◆ **LIST OF TASKS**
1. In the essay on street photography, rewrite the part that opens with the words containing "Taking photographs became" and closes with "from my hand.", putting "service center" in place of "repair shop".
2. Answer these from the essay on street photography:
(a) On which corner did the writer's camera stop working?
(b) What film did the writer take to the processing store each week in New York?
(c) How long had some of the images in the contact sheets lain dormant?

━━━ PAGE EXTRACT ━━━

Taking photographs became a way of making sense of this Babel. The density of midtown streets, the impulsion to keep moving, "NO LOITERING" signs, lead me to a style of photography that kept me inside the strongest currents of this stream of consciousness. Pre-set aperture, shutter speed, focus. Camera rarely held to my eye, more often away from my body, a two-way mirror that both reflects and absorbs. Not that this technique was without drawbacks. A couple of months after my arrival in the height of summer my camera had enough and expired on the corner of West 34th and 8th. After presenting it to a repair shop for estimate I was admonished on my return and told not to use it on the beach without sufficient care. In fact the salty residue that had seeped into my camera was the sweat from my hand. 
Although my technique has essentially changed little since then, the greatest difference has been in my perspective. In New York I rushed to the film processing store every week, clutching my half dozen rolls of Tri-X, eager to see what sliver of the street I'd managed to capture. Invariably I returned disappointed. The images never quite living up to my expectations. Mute, monochrome, motionless, I felt I'd anaesthetised the very things that inspired me. Yet I persevered, always looking for that one, golden shot. 
Back in London my frustrations mounted. I felt I'd stacked the odds even higher. At least in New York a constant diet of sunshine fed my fast shutter speed, big depth-of-field habit. A neat grid of streets meant I co-ordinated my wanderings to maximise the light: shadow ratio. An exuberant street culture guaranteed a flow of individuals of all strokes, loud and proud. As I attempted to mine the same vein in my home town I began to wonder what I was doing. My persona as outsider had been legitimate in New York. That didn't seem to ring true any more. 
Then I did something I'd never done before. I began to really look at my pictures. Plunging into my contact sheets, old and new, I found images that had lain dormant for ten years or more. It struck me it wasn't about the golden shot any more. It was about recognising the possibility of a picture. It was the act of seizing that moment that was so exciting. Whether I successfully recorded the moment on film was something separate, something with its own life, sometime in the future. You can regard this as a cop-out, a sign of getting old. Perhaps it is but somehow I think I'd rather be a Winston Smith than a Travis Bickle.

━━━ DATA SECTION ━━━

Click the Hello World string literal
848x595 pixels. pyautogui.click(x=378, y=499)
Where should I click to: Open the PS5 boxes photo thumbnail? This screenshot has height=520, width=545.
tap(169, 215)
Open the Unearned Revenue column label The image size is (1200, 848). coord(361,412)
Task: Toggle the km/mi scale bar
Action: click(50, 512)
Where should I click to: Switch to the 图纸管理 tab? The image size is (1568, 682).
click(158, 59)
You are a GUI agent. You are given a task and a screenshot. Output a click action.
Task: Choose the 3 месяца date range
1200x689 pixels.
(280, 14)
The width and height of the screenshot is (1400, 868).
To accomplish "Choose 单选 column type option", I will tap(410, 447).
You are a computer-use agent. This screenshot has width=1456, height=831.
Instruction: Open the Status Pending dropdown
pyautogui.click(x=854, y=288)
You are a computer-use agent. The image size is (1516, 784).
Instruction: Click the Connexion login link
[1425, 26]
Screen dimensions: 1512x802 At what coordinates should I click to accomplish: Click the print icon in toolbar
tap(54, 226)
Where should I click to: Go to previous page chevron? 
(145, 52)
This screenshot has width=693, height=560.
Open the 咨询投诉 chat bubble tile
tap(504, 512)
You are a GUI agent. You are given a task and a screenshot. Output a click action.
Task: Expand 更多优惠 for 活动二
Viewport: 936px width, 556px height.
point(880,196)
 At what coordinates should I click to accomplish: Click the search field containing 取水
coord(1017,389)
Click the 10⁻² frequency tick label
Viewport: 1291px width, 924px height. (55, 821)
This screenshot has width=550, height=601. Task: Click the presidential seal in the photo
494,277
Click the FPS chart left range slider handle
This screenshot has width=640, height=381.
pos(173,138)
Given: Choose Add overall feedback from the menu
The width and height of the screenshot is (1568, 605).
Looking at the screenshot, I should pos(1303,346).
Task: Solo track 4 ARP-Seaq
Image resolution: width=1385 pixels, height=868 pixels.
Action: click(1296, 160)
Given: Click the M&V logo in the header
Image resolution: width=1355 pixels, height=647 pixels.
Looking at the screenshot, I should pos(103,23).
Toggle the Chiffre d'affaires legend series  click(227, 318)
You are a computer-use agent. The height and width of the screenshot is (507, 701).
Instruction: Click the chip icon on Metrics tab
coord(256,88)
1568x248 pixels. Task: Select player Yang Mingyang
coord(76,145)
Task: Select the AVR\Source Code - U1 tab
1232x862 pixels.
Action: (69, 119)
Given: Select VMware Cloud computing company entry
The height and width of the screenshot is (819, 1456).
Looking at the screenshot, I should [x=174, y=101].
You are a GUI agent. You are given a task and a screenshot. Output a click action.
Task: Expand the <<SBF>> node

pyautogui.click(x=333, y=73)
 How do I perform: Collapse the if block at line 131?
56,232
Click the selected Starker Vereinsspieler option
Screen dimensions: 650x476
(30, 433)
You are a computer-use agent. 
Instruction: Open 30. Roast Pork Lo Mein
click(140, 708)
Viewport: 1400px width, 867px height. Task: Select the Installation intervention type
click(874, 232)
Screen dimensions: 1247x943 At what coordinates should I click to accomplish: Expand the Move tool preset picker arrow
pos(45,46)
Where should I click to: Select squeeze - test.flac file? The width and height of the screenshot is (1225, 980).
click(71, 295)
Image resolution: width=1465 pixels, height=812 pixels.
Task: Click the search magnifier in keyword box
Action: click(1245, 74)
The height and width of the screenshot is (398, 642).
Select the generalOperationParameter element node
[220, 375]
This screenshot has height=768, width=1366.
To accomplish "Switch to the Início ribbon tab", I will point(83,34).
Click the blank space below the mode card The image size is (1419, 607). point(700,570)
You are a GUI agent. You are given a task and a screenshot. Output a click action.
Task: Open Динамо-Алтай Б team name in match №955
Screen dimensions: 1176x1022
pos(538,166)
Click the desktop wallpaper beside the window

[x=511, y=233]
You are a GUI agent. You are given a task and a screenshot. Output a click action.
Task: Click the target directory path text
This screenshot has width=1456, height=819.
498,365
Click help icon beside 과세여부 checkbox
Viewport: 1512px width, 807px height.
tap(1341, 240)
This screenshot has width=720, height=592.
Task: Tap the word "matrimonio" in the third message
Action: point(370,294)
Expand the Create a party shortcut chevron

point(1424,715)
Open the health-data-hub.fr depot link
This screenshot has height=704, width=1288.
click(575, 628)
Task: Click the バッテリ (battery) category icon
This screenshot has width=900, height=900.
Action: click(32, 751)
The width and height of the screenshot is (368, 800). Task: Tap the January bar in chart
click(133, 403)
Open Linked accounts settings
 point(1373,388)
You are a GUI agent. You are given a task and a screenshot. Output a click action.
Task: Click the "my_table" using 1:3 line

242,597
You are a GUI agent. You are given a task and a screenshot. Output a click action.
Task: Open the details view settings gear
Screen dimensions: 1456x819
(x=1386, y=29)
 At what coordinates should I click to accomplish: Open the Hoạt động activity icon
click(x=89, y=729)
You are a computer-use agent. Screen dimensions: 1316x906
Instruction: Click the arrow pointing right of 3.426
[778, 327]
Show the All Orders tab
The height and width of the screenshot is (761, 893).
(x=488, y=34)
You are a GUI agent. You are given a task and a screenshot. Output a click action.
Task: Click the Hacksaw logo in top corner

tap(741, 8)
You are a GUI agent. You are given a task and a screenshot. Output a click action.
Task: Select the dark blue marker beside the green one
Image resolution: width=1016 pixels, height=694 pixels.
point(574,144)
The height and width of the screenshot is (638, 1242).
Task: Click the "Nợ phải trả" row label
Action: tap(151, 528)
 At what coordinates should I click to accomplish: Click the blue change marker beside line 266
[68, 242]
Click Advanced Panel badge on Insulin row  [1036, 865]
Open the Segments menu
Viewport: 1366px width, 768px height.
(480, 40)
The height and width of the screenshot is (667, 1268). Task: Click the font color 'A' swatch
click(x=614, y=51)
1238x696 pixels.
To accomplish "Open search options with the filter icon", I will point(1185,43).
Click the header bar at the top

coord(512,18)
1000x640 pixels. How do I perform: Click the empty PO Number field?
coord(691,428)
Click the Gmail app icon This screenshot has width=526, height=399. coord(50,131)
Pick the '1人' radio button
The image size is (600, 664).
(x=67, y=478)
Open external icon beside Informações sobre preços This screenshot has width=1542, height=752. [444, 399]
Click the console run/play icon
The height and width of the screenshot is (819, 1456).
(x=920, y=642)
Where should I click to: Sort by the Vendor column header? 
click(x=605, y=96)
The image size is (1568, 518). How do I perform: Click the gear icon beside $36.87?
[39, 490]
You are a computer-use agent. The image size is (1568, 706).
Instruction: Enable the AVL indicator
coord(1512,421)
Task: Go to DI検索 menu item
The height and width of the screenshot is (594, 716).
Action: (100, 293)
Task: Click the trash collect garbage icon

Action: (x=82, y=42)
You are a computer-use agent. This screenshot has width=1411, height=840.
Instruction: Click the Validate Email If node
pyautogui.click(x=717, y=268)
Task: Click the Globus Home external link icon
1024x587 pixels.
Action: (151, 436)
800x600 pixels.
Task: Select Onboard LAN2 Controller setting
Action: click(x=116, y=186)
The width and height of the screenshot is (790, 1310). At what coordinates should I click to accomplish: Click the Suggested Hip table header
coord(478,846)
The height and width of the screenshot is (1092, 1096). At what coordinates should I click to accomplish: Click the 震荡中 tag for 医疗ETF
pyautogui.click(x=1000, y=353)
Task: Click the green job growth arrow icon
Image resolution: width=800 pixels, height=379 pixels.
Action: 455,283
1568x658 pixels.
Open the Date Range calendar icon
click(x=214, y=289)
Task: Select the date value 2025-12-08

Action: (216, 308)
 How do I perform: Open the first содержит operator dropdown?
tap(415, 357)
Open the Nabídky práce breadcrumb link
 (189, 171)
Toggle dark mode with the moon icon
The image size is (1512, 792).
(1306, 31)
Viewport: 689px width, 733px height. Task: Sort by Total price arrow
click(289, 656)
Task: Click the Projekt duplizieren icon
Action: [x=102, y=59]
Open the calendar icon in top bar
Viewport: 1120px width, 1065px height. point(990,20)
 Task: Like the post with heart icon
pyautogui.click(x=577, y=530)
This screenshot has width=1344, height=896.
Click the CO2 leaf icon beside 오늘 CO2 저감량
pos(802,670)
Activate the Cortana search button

━━━

◆ **THE REPLIES**
1.
Taking photographs became a way of making sense of this Babel. The density of midtown streets, the impulsion to keep moving, "NO LOITERING" signs, lead me to a style of photography that kept me inside the strongest currents of this stream of consciousness. Pre-set aperture, shutter speed, focus. Camera rarely held to my eye, more often away from my body, a two-way mirror that both reflects and absorbs. Not that this technique was without drawbacks. A couple of months after my arrival in the height of summer my camera had enough and expired on the corner of West 34th and 8th. After presenting it to a service center for estimate I was admonished on my return and told not to use it on the beach without sufficient care. In fact the salty residue that had seeped into my camera was the sweat from my hand.

2.
(a) The corner of West 34th and 8th.
(b) Tri-X.
(c) Ten years or more.